## Page text
★ ★ ★
Andrew (Andrew von Urtz) is the kind of guy who tries to pick up women at bars by telling them he’s written a script and thinks they would be perfect for a role, and whose excuse for bailing out on a date is: “You’re not gonna believe this, I sprained my ankle.” Loveless follows this middle-aged bachelor with a dead-end job and a filmmaking dream as he reconnects with old flames and gets clumsily involved with new ones, including Ava (Genevieve Hudson-Price), an attractive young woman in a bizarre kinship cult that has some of her non-biological “family” stalk Andrew inexplicably.
Loveless feels very much like a botched Arnaud Desplechin film that could only have worked had it starred Mathieu Amalric and if its dialogue were less mumblecore pseudo-realism, more Pascal over wine at My Night at Maud’s. The figure of the neurotic and awkward unsuccessful man whose charm lies in his own gaucheness finds its allure when backed by the kind of cinematographic elegance and philosophical insight that is lacking here. While there seems to be a nod to the French cinematic tradition of seductive, suit-wearing womanizers, the narrative writer-director Ramin Serry has come up with feels mostly inconsequential. If there is one thing that European cinema has repeatedly shown us is that there’s enough drama in the everyday. Loveless adds unnecessary detail to a mis-en-scène already filled with enough randomness and complexity. Ava is part of a cult-like system of kinship: her “brothers” keep showing up wherever Andrew is to put him in embarrassing situations, and they later want to finance Andrew’s film script, but only if he makes another film that the brothers wrote first; then Andrew’s girlfriend gets upset because he now has to cast Ava in the films. (It was all so much nicer and captivating when Andrew and his friends were sipping wine by the pool.)
★ ★ ★
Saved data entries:
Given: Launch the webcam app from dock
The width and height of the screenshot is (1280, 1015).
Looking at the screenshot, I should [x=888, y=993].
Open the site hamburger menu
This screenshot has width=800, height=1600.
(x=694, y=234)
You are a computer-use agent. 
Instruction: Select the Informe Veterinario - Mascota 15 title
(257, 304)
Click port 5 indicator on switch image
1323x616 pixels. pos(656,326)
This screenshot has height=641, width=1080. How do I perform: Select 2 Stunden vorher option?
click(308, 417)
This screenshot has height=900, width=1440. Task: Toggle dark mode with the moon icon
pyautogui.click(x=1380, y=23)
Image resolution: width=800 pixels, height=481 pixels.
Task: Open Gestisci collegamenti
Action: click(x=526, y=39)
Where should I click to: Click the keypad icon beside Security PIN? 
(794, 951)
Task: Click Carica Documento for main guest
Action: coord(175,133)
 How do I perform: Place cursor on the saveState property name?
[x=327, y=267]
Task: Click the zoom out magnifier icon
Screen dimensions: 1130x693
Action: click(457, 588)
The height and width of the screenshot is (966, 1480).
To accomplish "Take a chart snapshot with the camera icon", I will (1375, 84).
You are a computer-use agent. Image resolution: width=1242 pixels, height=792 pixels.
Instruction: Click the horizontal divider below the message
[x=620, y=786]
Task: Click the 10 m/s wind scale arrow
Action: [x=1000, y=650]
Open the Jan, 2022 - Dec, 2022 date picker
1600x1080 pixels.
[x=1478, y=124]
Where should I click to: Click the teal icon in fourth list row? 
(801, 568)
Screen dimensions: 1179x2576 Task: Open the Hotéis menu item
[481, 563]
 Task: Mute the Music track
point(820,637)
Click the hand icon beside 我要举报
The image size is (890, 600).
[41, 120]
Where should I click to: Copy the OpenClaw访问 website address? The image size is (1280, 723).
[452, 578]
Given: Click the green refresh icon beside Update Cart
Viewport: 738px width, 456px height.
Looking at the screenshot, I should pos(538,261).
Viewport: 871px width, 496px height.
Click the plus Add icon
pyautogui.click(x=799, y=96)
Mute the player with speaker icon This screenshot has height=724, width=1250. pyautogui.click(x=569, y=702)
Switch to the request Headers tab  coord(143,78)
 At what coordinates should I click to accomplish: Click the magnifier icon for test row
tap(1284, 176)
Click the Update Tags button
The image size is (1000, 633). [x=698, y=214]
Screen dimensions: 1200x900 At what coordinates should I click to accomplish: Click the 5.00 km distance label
★ ★ ★
## What is being asked
Reproduce the passage of the Loveless review above, starting at "Andrew (Andrew von" and ending at "stalk Andrew inexplicably.".

## Result of the exercise
Andrew (Andrew von Urtz) is the kind of guy who tries to pick up women at bars by telling them he’s written a script and thinks they would be perfect for a role, and whose excuse for bailing out on a date is: “You’re not gonna believe this, I sprained my ankle.” Loveless follows this middle-aged bachelor with a dead-end job and a filmmaking dream as he reconnects with old flames and gets clumsily involved with new ones, including Ava (Genevieve Hudson-Price), an attractive young woman in a bizarre kinship cult that has some of her non-biological “family” stalk Andrew inexplicably.